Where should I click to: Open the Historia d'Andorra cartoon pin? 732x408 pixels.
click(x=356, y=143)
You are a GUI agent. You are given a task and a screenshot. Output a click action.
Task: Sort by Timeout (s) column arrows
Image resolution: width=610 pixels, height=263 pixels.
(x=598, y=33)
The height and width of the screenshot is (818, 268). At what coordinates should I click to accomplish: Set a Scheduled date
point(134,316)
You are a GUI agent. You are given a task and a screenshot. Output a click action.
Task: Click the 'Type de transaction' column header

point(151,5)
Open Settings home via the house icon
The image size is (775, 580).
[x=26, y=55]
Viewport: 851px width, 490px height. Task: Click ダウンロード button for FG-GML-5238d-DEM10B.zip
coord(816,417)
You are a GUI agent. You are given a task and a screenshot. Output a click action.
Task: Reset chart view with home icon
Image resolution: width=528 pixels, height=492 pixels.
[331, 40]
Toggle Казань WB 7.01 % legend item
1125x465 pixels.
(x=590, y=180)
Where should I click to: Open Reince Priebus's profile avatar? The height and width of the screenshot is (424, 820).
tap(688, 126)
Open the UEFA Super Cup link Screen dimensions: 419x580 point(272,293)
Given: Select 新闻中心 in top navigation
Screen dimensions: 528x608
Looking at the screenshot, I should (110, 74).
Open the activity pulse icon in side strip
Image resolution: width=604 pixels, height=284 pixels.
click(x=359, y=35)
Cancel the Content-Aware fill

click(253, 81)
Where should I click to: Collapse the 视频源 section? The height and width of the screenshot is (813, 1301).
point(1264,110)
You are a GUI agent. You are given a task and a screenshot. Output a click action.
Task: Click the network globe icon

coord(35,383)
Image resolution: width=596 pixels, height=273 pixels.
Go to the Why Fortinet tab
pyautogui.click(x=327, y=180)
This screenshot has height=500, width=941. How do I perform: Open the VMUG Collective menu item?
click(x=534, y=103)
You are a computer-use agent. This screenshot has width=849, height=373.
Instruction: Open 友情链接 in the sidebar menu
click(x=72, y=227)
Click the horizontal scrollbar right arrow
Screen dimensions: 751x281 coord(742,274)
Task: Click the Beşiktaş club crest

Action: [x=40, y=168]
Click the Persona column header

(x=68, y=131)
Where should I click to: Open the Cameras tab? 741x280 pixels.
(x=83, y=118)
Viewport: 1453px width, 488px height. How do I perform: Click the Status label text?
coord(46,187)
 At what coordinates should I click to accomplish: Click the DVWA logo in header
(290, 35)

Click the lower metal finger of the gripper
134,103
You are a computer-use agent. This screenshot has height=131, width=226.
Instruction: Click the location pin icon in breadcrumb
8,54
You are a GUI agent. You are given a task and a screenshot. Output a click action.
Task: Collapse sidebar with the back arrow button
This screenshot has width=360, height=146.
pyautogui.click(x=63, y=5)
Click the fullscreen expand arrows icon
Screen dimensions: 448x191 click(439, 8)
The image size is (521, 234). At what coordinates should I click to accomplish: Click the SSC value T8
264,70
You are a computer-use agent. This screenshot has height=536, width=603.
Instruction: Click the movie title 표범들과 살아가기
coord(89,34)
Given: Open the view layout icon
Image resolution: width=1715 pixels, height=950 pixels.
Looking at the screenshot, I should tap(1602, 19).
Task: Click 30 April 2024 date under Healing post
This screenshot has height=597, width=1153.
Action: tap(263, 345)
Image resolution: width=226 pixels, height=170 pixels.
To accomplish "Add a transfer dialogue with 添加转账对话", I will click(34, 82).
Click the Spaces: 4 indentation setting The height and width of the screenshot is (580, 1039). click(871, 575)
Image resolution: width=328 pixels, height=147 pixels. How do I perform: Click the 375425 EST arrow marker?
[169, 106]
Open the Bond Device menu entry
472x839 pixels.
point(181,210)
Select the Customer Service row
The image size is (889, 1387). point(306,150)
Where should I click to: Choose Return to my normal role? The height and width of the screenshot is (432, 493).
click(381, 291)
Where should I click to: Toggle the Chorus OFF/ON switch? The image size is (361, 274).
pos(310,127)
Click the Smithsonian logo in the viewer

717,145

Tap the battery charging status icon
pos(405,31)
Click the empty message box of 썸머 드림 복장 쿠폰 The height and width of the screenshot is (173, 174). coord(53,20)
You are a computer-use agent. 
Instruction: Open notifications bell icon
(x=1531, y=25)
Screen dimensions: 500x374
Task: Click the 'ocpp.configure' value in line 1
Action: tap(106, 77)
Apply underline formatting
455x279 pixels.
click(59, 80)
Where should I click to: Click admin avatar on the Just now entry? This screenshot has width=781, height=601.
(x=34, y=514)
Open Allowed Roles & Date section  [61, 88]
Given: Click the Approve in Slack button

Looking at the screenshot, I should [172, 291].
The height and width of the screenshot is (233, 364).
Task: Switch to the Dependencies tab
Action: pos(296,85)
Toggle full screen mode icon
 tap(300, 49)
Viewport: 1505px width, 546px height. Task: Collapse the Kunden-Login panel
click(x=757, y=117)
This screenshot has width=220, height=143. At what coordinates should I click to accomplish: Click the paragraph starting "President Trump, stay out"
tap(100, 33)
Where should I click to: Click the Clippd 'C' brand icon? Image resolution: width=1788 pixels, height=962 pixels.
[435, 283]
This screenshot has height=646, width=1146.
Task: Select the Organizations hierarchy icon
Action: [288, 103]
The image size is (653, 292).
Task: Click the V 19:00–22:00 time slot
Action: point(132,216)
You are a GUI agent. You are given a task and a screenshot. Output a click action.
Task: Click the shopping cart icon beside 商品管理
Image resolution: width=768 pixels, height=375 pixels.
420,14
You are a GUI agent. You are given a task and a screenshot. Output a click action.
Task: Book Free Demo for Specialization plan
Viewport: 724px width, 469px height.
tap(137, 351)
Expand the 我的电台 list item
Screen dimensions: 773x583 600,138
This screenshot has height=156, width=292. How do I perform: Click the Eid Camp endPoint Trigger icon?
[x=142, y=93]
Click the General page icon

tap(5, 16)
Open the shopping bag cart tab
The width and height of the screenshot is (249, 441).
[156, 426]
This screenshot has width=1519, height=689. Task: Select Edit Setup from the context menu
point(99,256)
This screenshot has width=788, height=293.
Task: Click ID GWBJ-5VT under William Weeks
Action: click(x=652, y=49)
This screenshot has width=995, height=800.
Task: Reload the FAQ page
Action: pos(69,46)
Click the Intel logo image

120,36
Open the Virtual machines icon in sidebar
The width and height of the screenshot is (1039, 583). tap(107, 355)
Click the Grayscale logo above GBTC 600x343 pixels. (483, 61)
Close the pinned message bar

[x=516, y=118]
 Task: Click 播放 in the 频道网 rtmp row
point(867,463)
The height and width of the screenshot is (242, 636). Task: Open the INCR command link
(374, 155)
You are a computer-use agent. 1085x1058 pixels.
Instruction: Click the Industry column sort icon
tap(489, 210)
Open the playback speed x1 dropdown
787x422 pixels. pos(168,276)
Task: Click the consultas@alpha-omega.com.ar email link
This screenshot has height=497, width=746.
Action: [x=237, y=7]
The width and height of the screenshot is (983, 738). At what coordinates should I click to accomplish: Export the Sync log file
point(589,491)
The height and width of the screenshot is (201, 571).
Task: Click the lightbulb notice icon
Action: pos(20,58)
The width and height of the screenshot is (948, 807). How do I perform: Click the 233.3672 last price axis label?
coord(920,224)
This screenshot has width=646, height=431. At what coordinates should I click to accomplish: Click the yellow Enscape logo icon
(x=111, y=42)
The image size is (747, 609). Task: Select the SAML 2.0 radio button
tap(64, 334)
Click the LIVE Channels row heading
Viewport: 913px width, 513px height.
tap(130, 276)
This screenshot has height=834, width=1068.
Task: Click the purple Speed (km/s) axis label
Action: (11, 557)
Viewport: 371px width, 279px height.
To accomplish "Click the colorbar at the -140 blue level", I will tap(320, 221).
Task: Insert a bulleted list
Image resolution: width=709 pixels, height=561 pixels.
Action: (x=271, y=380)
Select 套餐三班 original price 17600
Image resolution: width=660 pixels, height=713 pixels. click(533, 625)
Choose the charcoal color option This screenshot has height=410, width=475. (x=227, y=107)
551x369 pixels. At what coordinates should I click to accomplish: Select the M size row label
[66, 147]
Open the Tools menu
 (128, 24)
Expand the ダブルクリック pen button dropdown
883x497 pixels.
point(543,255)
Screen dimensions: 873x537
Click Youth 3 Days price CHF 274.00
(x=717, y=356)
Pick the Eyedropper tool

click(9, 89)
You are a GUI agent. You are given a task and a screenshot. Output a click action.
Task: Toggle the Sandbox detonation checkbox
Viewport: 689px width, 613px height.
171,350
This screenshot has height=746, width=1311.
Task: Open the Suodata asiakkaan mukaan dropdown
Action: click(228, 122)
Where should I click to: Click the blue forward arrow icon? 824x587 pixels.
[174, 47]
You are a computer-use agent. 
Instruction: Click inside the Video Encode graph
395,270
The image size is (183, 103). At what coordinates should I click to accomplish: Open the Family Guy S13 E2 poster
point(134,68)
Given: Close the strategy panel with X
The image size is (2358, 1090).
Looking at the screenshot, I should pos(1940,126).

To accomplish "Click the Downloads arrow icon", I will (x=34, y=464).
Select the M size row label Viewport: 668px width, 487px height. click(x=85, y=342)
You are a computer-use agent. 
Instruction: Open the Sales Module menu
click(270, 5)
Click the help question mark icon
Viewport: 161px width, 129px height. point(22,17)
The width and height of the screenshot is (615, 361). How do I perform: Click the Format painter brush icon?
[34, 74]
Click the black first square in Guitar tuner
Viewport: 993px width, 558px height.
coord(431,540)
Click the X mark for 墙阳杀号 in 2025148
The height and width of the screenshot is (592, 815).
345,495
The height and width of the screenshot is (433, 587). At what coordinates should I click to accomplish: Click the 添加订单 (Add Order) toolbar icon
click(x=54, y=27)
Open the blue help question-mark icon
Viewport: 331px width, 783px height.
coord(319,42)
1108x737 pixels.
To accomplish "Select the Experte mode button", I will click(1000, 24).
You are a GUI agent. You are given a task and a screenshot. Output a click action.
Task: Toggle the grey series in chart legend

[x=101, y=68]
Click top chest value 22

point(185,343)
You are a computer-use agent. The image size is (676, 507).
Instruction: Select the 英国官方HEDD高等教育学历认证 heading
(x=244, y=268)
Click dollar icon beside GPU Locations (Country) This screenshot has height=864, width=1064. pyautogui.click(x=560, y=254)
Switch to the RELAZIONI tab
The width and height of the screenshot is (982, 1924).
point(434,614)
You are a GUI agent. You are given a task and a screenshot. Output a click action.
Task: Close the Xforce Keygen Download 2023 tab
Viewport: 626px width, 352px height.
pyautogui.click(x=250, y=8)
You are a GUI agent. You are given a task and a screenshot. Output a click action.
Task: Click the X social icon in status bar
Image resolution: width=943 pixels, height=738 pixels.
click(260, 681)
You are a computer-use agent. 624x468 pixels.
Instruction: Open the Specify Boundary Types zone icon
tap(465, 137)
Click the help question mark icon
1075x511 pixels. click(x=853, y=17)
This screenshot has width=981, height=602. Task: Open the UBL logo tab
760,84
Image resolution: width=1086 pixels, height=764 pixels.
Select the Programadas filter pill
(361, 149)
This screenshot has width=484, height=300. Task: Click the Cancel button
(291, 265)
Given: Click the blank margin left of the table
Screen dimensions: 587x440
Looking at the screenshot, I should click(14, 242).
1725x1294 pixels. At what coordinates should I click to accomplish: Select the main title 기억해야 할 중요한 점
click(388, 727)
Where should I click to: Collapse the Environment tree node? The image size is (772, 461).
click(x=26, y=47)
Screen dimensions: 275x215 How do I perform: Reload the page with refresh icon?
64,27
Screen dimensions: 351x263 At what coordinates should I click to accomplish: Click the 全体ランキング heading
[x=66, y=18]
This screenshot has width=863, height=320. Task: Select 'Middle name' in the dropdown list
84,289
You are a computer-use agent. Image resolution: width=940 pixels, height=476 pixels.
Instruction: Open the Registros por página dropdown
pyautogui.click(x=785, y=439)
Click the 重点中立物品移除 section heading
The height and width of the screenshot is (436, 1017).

Exercise aim
In the listing above, find every line with the word "computer" and copy it out.

Written answer
You are a computer-use agent. This screenshot has width=849, height=373.
You are a computer-use agent. This screenshot has height=131, width=226.
You are a computer-use agent. This screenshot has height=536, width=603.
You are a computer-use agent. 
You are a computer-use agent. 1085x1058 pixels.
You are a computer-use agent. 
You are a computer-use agent. 
You are a computer-use agent. The image size is (676, 507).
You are a computer-use agent. 624x468 pixels.
You are a computer-use agent. Image resolution: width=940 pixels, height=476 pixels.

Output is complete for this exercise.